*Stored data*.
··········

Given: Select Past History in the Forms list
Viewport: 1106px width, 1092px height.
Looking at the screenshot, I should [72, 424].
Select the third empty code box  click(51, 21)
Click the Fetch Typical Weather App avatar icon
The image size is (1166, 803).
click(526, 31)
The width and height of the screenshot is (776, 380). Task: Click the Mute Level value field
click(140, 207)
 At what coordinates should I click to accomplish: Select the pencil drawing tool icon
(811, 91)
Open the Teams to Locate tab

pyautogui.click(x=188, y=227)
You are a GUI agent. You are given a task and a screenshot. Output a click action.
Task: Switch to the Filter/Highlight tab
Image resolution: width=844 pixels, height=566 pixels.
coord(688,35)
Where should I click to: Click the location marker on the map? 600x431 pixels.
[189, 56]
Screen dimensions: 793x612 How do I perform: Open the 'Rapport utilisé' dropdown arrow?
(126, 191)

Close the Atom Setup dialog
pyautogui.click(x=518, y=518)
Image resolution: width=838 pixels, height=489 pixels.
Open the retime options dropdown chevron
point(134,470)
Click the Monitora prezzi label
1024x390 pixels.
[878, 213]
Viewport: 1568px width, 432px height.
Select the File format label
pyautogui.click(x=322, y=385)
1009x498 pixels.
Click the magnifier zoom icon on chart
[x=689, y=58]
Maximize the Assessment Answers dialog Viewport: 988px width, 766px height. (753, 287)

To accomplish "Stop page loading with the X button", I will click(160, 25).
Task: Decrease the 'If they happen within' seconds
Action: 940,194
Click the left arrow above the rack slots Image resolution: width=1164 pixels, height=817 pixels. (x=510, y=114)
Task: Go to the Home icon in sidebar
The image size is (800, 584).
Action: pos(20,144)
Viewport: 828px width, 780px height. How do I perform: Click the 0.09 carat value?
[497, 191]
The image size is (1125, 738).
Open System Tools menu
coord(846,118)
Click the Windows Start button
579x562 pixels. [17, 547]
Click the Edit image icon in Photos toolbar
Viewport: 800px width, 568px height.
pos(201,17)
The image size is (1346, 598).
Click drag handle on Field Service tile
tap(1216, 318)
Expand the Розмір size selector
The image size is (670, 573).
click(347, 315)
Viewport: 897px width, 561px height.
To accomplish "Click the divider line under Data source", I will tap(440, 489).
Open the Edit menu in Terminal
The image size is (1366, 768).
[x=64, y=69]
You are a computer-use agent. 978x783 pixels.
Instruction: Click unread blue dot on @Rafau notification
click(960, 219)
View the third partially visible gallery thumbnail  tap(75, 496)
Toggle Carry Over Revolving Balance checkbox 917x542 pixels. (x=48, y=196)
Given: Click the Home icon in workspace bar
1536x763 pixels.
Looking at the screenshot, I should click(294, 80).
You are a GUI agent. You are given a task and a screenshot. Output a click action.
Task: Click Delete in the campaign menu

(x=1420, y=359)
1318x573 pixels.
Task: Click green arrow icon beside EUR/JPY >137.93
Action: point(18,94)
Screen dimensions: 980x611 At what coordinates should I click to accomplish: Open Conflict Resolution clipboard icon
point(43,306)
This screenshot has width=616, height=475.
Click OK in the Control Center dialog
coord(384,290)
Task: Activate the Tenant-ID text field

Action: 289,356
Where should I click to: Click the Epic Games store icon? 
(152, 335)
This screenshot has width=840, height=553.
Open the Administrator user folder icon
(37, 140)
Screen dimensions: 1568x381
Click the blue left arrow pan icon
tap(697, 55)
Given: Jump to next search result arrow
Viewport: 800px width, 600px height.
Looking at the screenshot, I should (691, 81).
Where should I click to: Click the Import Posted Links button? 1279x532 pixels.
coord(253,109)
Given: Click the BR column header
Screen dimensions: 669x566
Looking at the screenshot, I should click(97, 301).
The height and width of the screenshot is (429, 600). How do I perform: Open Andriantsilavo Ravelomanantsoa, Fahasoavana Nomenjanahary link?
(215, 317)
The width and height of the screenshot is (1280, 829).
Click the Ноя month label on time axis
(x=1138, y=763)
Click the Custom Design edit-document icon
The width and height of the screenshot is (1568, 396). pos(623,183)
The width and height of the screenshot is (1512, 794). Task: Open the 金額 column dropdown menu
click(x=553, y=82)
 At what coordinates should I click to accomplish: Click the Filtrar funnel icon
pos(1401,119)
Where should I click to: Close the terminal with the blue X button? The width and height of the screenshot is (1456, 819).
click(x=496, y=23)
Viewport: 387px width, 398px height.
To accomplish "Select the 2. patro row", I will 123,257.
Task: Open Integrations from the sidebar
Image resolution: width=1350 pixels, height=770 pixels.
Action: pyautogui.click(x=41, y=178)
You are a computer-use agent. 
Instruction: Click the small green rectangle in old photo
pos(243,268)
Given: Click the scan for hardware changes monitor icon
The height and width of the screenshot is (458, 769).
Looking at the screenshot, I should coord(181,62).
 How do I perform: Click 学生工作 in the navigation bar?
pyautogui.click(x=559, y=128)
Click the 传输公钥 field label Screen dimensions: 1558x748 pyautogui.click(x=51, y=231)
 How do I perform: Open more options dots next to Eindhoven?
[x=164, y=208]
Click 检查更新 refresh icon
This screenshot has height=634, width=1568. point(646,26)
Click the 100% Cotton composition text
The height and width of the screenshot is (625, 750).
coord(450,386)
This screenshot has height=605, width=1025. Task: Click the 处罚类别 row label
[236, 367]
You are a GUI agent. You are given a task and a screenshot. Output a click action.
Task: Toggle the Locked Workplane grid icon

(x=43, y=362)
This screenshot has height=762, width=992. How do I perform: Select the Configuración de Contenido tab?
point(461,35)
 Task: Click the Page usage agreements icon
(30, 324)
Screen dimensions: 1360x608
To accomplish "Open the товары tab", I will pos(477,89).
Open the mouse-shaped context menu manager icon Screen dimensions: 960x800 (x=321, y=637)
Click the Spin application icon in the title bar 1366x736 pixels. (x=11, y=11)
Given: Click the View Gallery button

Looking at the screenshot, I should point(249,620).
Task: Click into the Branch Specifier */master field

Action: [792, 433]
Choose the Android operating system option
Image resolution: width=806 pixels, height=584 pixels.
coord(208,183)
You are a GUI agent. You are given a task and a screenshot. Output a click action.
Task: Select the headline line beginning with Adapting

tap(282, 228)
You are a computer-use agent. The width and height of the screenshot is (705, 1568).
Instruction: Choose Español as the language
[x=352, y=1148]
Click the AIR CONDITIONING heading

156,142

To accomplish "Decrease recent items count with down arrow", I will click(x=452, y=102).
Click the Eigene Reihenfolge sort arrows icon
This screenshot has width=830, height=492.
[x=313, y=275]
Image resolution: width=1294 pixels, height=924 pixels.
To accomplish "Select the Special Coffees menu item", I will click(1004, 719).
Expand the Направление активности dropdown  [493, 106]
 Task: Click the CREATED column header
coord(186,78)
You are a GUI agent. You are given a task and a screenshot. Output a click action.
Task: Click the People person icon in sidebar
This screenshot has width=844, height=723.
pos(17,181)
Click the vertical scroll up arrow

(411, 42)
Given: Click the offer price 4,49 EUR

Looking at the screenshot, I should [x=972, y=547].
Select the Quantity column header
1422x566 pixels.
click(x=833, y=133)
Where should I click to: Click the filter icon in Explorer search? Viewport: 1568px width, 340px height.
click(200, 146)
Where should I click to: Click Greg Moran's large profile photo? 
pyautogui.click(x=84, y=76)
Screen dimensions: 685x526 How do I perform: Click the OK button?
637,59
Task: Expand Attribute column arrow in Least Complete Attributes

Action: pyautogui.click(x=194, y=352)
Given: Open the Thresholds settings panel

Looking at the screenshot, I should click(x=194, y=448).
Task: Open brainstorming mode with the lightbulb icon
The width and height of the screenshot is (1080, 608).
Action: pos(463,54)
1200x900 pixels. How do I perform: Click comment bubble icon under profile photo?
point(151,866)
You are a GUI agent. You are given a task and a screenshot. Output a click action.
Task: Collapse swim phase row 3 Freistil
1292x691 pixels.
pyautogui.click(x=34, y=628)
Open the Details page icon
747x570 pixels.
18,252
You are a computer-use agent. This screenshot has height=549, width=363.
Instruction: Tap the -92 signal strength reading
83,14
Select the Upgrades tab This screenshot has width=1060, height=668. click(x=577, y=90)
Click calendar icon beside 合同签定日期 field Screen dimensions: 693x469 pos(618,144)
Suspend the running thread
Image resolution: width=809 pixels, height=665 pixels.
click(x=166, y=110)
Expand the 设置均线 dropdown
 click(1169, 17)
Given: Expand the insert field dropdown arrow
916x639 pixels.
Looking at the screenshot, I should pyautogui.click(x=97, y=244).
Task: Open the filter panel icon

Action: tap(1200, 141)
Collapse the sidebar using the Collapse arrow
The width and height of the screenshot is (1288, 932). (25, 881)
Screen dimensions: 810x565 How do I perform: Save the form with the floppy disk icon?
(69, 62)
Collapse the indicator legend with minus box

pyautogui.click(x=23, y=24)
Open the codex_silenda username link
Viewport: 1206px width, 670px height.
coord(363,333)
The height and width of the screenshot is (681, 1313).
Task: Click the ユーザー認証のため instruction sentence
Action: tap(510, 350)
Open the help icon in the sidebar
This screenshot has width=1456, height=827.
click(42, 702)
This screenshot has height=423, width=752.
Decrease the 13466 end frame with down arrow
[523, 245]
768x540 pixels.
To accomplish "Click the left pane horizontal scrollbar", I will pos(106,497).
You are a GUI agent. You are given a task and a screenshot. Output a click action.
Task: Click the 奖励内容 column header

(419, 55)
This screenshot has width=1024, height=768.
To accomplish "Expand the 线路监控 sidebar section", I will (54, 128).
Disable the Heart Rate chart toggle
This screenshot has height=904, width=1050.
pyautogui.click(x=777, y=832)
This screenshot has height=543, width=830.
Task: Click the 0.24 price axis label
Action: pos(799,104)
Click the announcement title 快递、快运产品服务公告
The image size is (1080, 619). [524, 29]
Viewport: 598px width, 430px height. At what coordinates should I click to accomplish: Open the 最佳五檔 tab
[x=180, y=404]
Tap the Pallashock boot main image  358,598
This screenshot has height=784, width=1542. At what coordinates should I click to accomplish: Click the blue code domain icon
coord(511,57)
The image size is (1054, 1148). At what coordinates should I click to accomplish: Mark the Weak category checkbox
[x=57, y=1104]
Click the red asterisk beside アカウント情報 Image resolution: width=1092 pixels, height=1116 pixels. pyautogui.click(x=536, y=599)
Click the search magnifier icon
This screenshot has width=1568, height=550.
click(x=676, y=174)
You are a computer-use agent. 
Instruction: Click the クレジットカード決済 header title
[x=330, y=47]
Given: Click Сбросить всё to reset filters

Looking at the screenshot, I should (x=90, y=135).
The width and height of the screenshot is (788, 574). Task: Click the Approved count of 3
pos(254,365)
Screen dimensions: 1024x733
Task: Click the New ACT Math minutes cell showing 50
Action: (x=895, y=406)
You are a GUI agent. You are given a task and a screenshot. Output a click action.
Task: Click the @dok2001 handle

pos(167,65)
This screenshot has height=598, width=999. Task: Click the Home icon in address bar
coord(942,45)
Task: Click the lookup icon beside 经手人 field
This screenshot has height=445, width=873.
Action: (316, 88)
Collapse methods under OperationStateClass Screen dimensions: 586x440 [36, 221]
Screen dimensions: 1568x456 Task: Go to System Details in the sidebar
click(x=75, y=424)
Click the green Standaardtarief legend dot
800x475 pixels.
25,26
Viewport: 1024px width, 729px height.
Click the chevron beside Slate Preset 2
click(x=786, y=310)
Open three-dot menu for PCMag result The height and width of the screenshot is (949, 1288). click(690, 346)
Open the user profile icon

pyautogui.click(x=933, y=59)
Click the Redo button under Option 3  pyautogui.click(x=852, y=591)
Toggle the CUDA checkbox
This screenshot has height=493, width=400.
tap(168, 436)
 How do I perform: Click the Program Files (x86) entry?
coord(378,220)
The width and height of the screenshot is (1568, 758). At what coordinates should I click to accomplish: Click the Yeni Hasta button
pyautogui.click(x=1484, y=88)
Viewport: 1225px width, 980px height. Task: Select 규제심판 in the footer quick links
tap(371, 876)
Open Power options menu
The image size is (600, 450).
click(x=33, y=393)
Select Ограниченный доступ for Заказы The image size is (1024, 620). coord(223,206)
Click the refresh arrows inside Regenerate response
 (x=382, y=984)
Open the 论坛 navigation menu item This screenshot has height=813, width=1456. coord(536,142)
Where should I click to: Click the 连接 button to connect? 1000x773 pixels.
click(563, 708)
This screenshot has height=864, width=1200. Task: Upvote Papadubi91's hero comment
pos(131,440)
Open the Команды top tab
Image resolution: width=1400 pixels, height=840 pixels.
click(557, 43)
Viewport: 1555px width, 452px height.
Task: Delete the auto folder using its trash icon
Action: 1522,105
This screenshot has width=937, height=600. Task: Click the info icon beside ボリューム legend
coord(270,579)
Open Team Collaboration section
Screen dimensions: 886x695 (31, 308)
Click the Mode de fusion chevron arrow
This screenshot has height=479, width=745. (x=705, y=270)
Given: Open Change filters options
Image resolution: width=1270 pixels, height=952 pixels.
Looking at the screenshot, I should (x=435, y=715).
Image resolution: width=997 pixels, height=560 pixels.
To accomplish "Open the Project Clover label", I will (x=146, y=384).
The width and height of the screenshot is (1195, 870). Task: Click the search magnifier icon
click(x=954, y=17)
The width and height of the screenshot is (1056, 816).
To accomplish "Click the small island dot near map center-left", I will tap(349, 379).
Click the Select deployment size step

··········

*Action item*. Proceeding from the line containing "Click the Windows Start button" through the line containing "Given: Click the Home icon in workspace bar", transcribe the lines above exactly, both end lines included.

*Final answer*.
Click the Windows Start button
579x562 pixels. [17, 547]
Click the Edit image icon in Photos toolbar
Viewport: 800px width, 568px height.
pos(201,17)
The image size is (1346, 598).
Click drag handle on Field Service tile
tap(1216, 318)
Expand the Розмір size selector
The image size is (670, 573).
click(347, 315)
Viewport: 897px width, 561px height.
To accomplish "Click the divider line under Data source", I will tap(440, 489).
Open the Edit menu in Terminal
The image size is (1366, 768).
[x=64, y=69]
You are a computer-use agent. 978x783 pixels.
Instruction: Click unread blue dot on @Rafau notification
click(960, 219)
View the third partially visible gallery thumbnail  tap(75, 496)
Toggle Carry Over Revolving Balance checkbox 917x542 pixels. (x=48, y=196)
Given: Click the Home icon in workspace bar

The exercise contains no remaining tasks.